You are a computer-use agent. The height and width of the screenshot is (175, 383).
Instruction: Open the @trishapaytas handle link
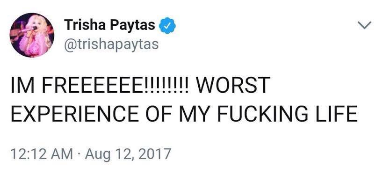point(111,45)
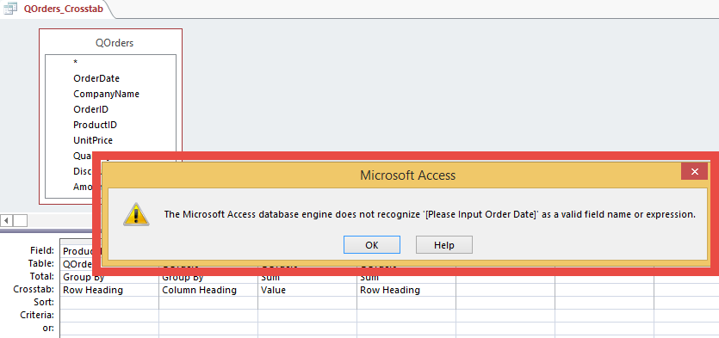The height and width of the screenshot is (338, 719).
Task: Select the ProductID field in the QOrders list
Action: (95, 125)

*Task description*
The listing above must be retyped word for word, without the pictures.

*Answer section*
You are a computer-use agent. The height and width of the screenshot is (175, 383).
Instruction: Open the @trishapaytas handle link
point(111,45)
The height and width of the screenshot is (338, 719).
Task: Select the ProductID field in the QOrders list
Action: (95, 125)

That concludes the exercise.